On Thursday afternoon, the long, long court process in the Labour youth camp case came quietly to a close, with the Court of Appeal granting permanent name suppression to the young man accused (and discharged without conviction) of assault charges.
It was one of those moments that could change the practice of criminal law when it comes to name suppression. It was reported in the mainstream media but you may have missed it nonetheless. The 21-page document did not exactly light up Twitter or Facebook.
It’s deeply ironic that the people who will be most outraged by this decision (except perhaps for the complainants, more on that later) are the ones whose actions made sure this young man’s name will never be known. One might even laugh, if it were the least little bit funny.
Court decisions are complex and detailed, but here’s the guts of this one; for the first time in a New Zealand court, the true, feral, unsocial nature of social media has been examined, and found to be the main reason why it would be unfair to make the young man’s name public.
The court acknowledged the threshold for permanent name suppression is justifiably high, and open justice is a crucial part of our judicial system. That means wherever possible, mainstream media outlets are permitted to report the names of those accused of crimes.
The courts feel safe to do that because there are safeguards in place – formal guidelines and codes of ethics which apply to mainstream media reporting, and the Broadcasting Standards Authority and the Media Council to mete out punishment where it’s warranted.
Facebook and Twitter? Different story, said the court.
“There can be no reasonable expectation that such reportage (on social media) will be fair or accurate. And there is no realistic way of controlling its content or its spread,” its judgment said.
Justices Gilbert, Ellis and Katz’s decision takes a deep dive into how social media and justice intersected in this case.
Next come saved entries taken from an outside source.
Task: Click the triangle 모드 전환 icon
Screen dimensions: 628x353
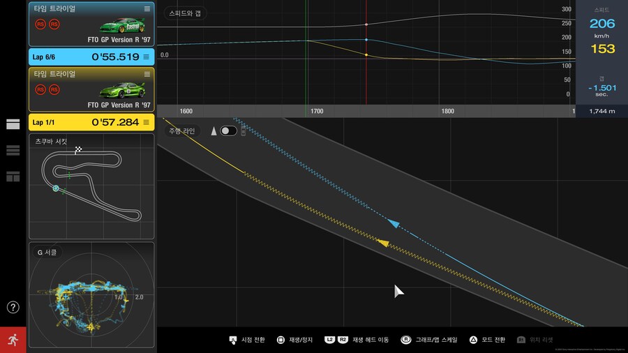Action: [474, 340]
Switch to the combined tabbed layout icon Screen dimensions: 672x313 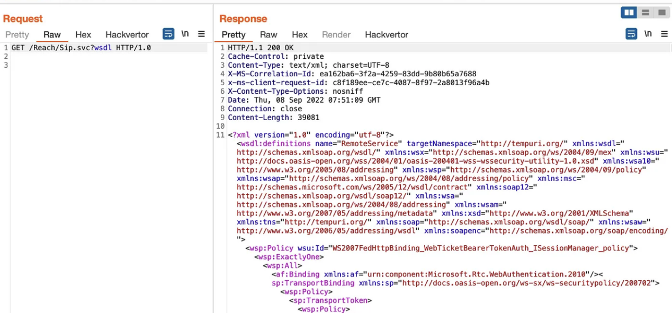tap(660, 12)
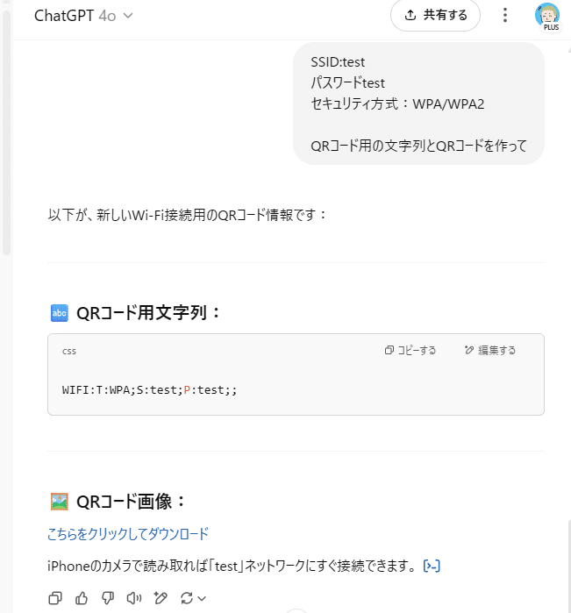Copy the assistant response with the copy icon
The width and height of the screenshot is (571, 613).
point(55,598)
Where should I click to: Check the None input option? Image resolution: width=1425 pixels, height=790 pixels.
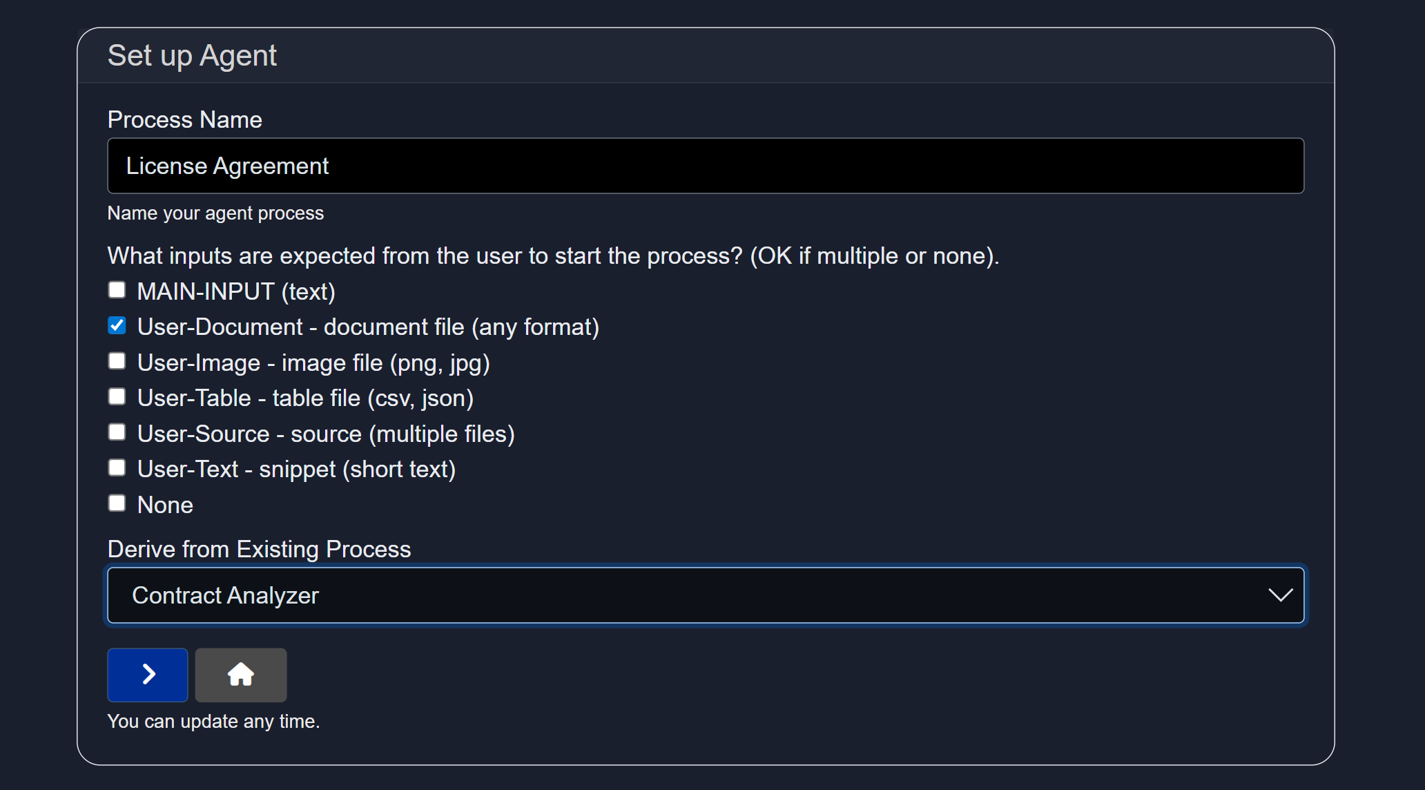point(117,504)
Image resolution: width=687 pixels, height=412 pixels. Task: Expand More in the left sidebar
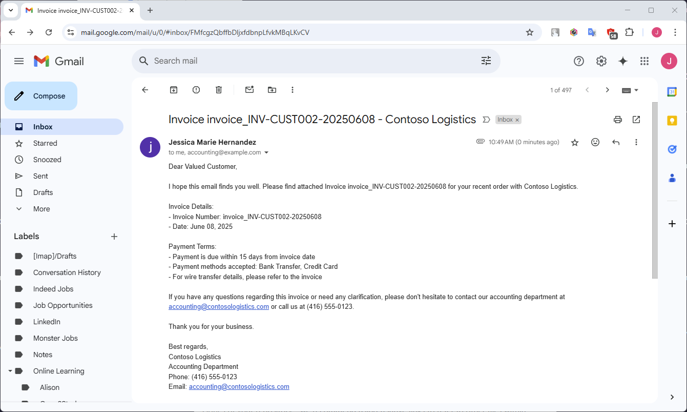point(41,209)
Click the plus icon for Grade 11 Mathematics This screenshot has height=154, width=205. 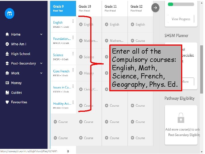click(107, 41)
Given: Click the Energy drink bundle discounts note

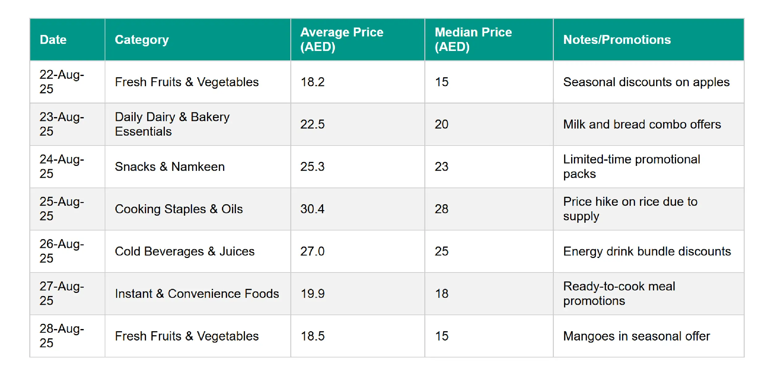Looking at the screenshot, I should (x=647, y=251).
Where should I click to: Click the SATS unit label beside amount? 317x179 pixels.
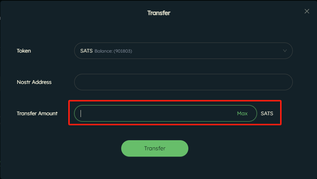pos(267,113)
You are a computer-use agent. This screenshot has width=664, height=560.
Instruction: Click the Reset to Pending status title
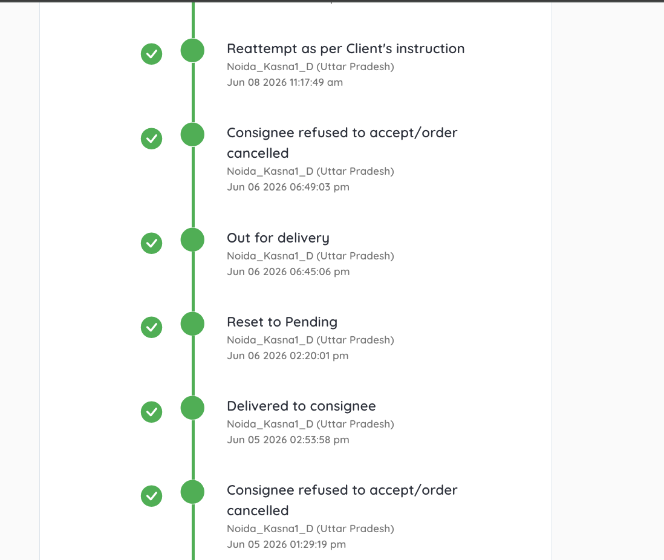click(282, 322)
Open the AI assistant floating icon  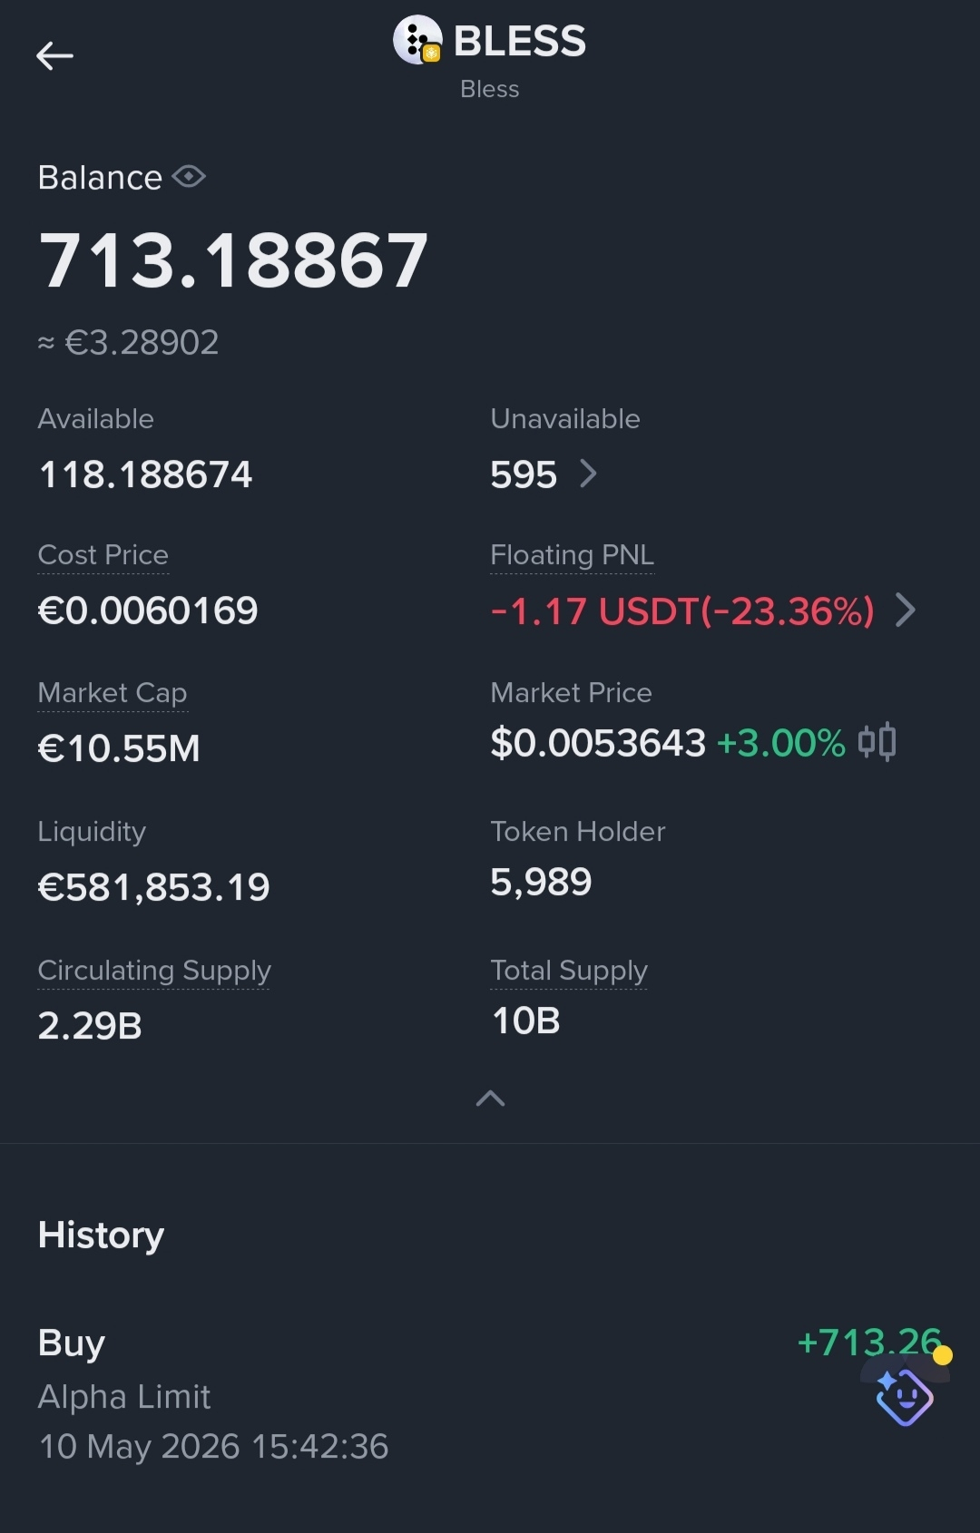click(905, 1395)
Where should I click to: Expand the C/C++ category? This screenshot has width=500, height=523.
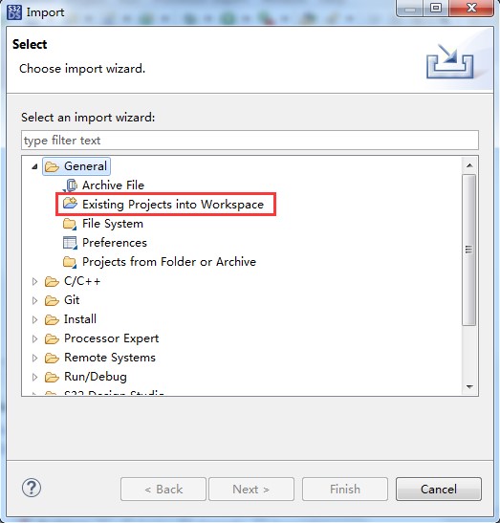point(34,281)
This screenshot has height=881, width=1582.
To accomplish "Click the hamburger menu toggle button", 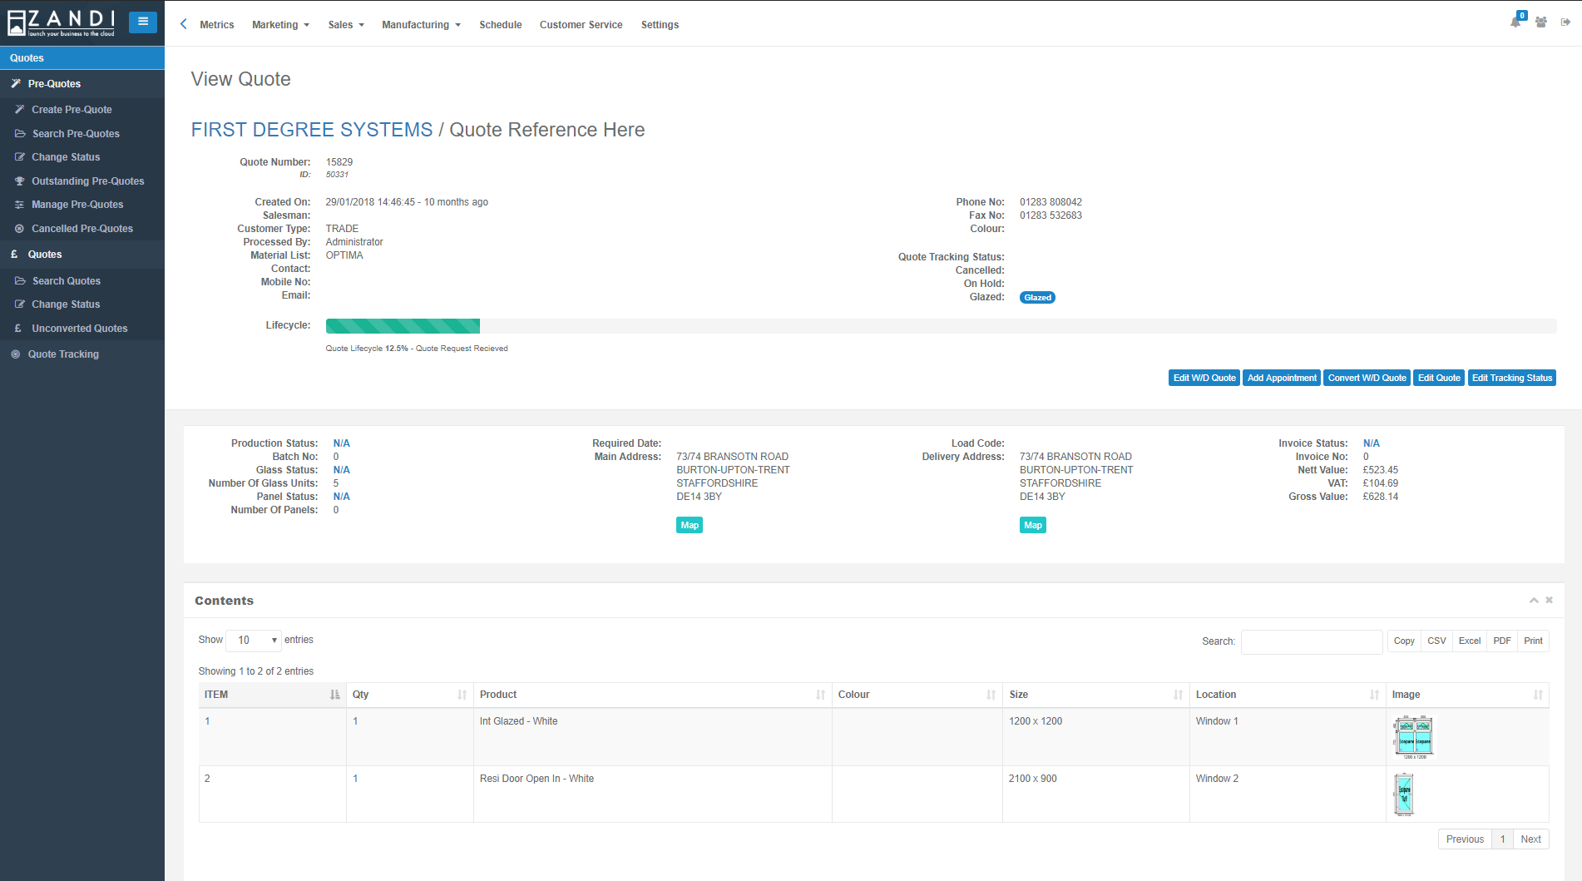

It lays out at length how truly unhinged the flow of outrage (and fake news) became on social media as the case progressed in 2018 and 2019, with “commentators” claiming the accused was a predator, a paedophile, a pig, rat, an animal, a pervert, and a beneficiary of political interference in the court system. Some made claims about his parentage and ethnicity that (their Honours pointed out) were patently wrong.
If his name were to be released, it said, the man would be quickly found on social media and become an “easy target” of cyber mobs intent on “trolling, doxing, and internet vigilantism”.
That’s not exactly a stretch, as anyone who’s ever been the target of attack on Twitter or Facebook will tell you.
The surprising bit is why it’s taken this long. Three and a half million Kiwis are regular users of social media. Facebook is way out in front as the popular choice, but whatever your poison, it's a fact that most of us use some form of it every day. It seems incredible it's taken until now for its power and implications to be thoroughly examined in a name suppression application.
I asked professor of criminal law at AUT, Warren Brookbanks, to help me make sense of this. He drew my attention to the bit on page 15 of the decision, which explains the last time the Law Commission made recommendations on name suppression was more than 10 years ago and in 2009 Facebook, Reddit and Twitter were infants, and Instagram didn’t even exist.
At that time, says Brookbanks, nobody had any idea of how those platforms would develop. For the law, social media is “a whole new ballgame”.
“It is effectively the wild west, unregulated and anonymous, (where) people can say the most terrible and destructive things and not be held to account. While the judge in the High Court (who ruled against name suppression) did address social media, he didn’t really address the full impact it could have on a young person’s life.
“This has opened up a whole new area of debate.”
It’s important to remember the youth camp case is not just a legal curiosity; there are wider implications flowing from it, and real people to consider. One of the complainants told me he still feels justice has not been done, and is appalled the case has taken two and a half years to travel through the courts.
The case also helped force Labour to examine its culpability and do better on issues of sexual harassment, assault, and bullying, and ensure its complaints procedures and rules on alcohol and host responsibility are up to scratch.
And there are other judicial decisions, equally if not more important, that shouldn’t slip past us. I’m thinking of the extraordinary choice made by a Palmerston North District Court judge this week to let a young man who stalked and sexually assaulted three women to get off without a conviction, apparently because he’s got good prospects as a rugby player and wants to join the army.
But it will be fascinating to see how the Labour camp decision is picked up by the legal profession. Will the possibility of a social media mauling become the new go-to for name suppression applications?
Brookbanks says that’s possible, but won’t necessarily end in a flood of decisions like this week’s. As the decision clearly states; “[t]he level of interest (in the) case is unnaturally high because of the Labour Party camp context, with many commentators using it as a platform for wider (and vitriolic) political debate.”
There won’t be many cases that reach that high a bar, but it seems inevitable that from now on that social media will become a regular feature of judicial deliberation. And really, it’s about time, isn’t it?